Could you retype every record below exactly as it appears?
- Opening Delimiter -
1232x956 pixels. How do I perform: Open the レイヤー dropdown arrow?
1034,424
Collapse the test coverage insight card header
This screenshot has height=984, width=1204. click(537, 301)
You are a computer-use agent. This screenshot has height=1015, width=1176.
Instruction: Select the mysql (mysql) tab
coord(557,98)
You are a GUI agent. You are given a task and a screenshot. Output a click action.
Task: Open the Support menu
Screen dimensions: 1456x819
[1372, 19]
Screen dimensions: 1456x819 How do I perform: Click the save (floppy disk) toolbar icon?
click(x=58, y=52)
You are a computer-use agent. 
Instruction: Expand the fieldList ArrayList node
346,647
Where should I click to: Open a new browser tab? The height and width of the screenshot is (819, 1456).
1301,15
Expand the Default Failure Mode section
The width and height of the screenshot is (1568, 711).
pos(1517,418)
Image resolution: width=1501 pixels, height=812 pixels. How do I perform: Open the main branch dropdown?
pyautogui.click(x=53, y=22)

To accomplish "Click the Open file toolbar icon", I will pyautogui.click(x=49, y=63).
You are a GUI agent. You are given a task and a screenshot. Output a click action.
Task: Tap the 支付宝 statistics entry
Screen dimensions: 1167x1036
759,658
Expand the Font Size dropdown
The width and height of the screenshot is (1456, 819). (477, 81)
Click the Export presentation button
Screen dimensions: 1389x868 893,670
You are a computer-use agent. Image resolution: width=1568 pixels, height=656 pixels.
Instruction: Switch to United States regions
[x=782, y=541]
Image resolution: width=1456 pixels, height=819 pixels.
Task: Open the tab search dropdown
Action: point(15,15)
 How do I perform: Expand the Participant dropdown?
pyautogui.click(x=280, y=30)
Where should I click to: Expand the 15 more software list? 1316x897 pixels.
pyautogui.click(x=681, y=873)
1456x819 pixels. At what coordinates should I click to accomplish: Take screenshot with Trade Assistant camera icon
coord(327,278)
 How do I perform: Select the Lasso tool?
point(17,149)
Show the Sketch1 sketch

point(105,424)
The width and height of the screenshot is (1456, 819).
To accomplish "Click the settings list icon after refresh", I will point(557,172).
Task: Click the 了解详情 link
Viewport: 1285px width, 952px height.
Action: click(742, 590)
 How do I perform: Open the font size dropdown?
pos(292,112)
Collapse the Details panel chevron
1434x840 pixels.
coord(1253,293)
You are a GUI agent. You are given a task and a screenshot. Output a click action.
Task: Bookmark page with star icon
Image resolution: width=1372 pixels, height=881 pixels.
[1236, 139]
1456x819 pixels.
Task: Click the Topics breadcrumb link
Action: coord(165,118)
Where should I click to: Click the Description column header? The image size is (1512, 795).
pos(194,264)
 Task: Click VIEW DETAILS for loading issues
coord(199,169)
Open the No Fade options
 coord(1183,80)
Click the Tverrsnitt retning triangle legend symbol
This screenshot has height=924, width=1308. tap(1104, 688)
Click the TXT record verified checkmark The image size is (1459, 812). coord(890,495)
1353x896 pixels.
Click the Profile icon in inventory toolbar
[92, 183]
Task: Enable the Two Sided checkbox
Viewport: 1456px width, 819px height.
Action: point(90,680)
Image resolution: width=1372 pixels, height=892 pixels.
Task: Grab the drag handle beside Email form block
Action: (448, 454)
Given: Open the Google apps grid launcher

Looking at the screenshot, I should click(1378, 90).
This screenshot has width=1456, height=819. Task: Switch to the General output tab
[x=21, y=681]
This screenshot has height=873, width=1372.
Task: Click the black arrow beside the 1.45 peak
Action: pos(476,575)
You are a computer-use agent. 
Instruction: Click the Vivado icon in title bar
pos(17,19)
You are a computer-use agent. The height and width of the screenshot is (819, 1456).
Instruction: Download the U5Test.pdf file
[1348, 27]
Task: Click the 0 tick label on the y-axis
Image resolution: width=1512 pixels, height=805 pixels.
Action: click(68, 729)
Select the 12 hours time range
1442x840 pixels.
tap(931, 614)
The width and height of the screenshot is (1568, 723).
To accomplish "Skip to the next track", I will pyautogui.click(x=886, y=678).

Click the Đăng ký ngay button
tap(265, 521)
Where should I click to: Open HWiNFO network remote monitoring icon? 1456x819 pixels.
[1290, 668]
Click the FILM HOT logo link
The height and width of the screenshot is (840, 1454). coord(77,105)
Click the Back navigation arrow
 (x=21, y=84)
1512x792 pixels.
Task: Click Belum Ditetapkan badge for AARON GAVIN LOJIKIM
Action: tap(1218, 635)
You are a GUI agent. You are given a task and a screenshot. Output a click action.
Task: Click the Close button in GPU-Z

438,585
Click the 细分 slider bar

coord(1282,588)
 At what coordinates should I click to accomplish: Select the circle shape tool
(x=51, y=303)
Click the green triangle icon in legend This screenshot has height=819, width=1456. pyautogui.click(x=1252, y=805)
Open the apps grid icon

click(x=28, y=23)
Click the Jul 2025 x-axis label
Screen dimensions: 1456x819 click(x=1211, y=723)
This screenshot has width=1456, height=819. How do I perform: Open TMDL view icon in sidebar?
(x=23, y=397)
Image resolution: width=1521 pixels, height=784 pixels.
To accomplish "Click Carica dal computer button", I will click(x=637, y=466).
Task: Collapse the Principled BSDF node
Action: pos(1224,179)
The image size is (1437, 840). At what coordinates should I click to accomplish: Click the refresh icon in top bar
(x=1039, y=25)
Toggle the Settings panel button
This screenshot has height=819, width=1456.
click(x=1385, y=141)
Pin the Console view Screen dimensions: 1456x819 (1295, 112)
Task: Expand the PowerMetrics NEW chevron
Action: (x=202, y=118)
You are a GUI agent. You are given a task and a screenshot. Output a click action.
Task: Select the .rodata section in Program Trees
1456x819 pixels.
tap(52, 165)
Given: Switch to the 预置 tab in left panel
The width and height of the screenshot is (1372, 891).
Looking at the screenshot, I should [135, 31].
- Closing Delimiter -
Result of this exercise:
1232x956 pixels. How do I perform: Open the レイヤー dropdown arrow?
1034,424
Collapse the test coverage insight card header
This screenshot has height=984, width=1204. click(537, 301)
You are a computer-use agent. This screenshot has height=1015, width=1176.
Instruction: Select the mysql (mysql) tab
coord(557,98)
You are a GUI agent. You are given a task and a screenshot. Output a click action.
Task: Open the Support menu
Screen dimensions: 1456x819
[1372, 19]
Screen dimensions: 1456x819 How do I perform: Click the save (floppy disk) toolbar icon?
click(x=58, y=52)
You are a computer-use agent. 
Instruction: Expand the fieldList ArrayList node
346,647
Where should I click to: Open a new browser tab? The height and width of the screenshot is (819, 1456).
1301,15
Expand the Default Failure Mode section
The width and height of the screenshot is (1568, 711).
pos(1517,418)
Image resolution: width=1501 pixels, height=812 pixels. How do I perform: Open the main branch dropdown?
pyautogui.click(x=53, y=22)

To accomplish "Click the Open file toolbar icon", I will pyautogui.click(x=49, y=63).
You are a GUI agent. You are given a task and a screenshot. Output a click action.
Task: Tap the 支付宝 statistics entry
Screen dimensions: 1167x1036
759,658
Expand the Font Size dropdown
The width and height of the screenshot is (1456, 819). (477, 81)
Click the Export presentation button
Screen dimensions: 1389x868 893,670
You are a computer-use agent. Image resolution: width=1568 pixels, height=656 pixels.
Instruction: Switch to United States regions
[x=782, y=541]
Image resolution: width=1456 pixels, height=819 pixels.
Task: Open the tab search dropdown
Action: point(15,15)
 How do I perform: Expand the Participant dropdown?
pyautogui.click(x=280, y=30)
Where should I click to: Expand the 15 more software list? 1316x897 pixels.
pyautogui.click(x=681, y=873)
1456x819 pixels. At what coordinates should I click to accomplish: Take screenshot with Trade Assistant camera icon
coord(327,278)
 How do I perform: Select the Lasso tool?
point(17,149)
Show the Sketch1 sketch

point(105,424)
The width and height of the screenshot is (1456, 819).
To accomplish "Click the settings list icon after refresh", I will point(557,172).
Task: Click the 了解详情 link
Viewport: 1285px width, 952px height.
Action: click(742, 590)
 How do I perform: Open the font size dropdown?
pos(292,112)
Collapse the Details panel chevron
1434x840 pixels.
coord(1253,293)
You are a GUI agent. You are given a task and a screenshot. Output a click action.
Task: Bookmark page with star icon
Image resolution: width=1372 pixels, height=881 pixels.
[1236, 139]
1456x819 pixels.
Task: Click the Topics breadcrumb link
Action: coord(165,118)
Where should I click to: Click the Description column header? The image size is (1512, 795).
pos(194,264)
 Task: Click VIEW DETAILS for loading issues
coord(199,169)
Open the No Fade options
 coord(1183,80)
Click the Tverrsnitt retning triangle legend symbol
This screenshot has height=924, width=1308. tap(1104, 688)
Click the TXT record verified checkmark The image size is (1459, 812). coord(890,495)
1353x896 pixels.
Click the Profile icon in inventory toolbar
[92, 183]
Task: Enable the Two Sided checkbox
Viewport: 1456px width, 819px height.
Action: point(90,680)
Image resolution: width=1372 pixels, height=892 pixels.
Task: Grab the drag handle beside Email form block
Action: (448, 454)
Given: Open the Google apps grid launcher

Looking at the screenshot, I should click(1378, 90).
This screenshot has width=1456, height=819. Task: Switch to the General output tab
[x=21, y=681]
This screenshot has height=873, width=1372.
Task: Click the black arrow beside the 1.45 peak
Action: pos(476,575)
You are a computer-use agent. 
Instruction: Click the Vivado icon in title bar
pos(17,19)
You are a computer-use agent. The height and width of the screenshot is (819, 1456).
Instruction: Download the U5Test.pdf file
[1348, 27]
Task: Click the 0 tick label on the y-axis
Image resolution: width=1512 pixels, height=805 pixels.
Action: click(68, 729)
Select the 12 hours time range
1442x840 pixels.
tap(931, 614)
The width and height of the screenshot is (1568, 723).
To accomplish "Skip to the next track", I will pyautogui.click(x=886, y=678).

Click the Đăng ký ngay button
tap(265, 521)
Where should I click to: Open HWiNFO network remote monitoring icon? 1456x819 pixels.
[1290, 668]
Click the FILM HOT logo link
The height and width of the screenshot is (840, 1454). coord(77,105)
Click the Back navigation arrow
 (x=21, y=84)
1512x792 pixels.
Task: Click Belum Ditetapkan badge for AARON GAVIN LOJIKIM
Action: tap(1218, 635)
You are a GUI agent. You are given a task and a screenshot. Output a click action.
Task: Click the Close button in GPU-Z

438,585
Click the 细分 slider bar

coord(1282,588)
 At what coordinates should I click to accomplish: Select the circle shape tool
(x=51, y=303)
Click the green triangle icon in legend This screenshot has height=819, width=1456. pyautogui.click(x=1252, y=805)
Open the apps grid icon

click(x=28, y=23)
Click the Jul 2025 x-axis label
Screen dimensions: 1456x819 click(x=1211, y=723)
This screenshot has width=1456, height=819. How do I perform: Open TMDL view icon in sidebar?
(x=23, y=397)
Image resolution: width=1521 pixels, height=784 pixels.
To accomplish "Click Carica dal computer button", I will click(x=637, y=466).
Task: Collapse the Principled BSDF node
Action: pos(1224,179)
The image size is (1437, 840). At what coordinates should I click to accomplish: Click the refresh icon in top bar
(x=1039, y=25)
Toggle the Settings panel button
This screenshot has height=819, width=1456.
click(x=1385, y=141)
Pin the Console view Screen dimensions: 1456x819 (1295, 112)
Task: Expand the PowerMetrics NEW chevron
Action: (x=202, y=118)
You are a GUI agent. You are given a task and a screenshot. Output a click action.
Task: Select the .rodata section in Program Trees
1456x819 pixels.
tap(52, 165)
Given: Switch to the 预置 tab in left panel
The width and height of the screenshot is (1372, 891).
Looking at the screenshot, I should [135, 31].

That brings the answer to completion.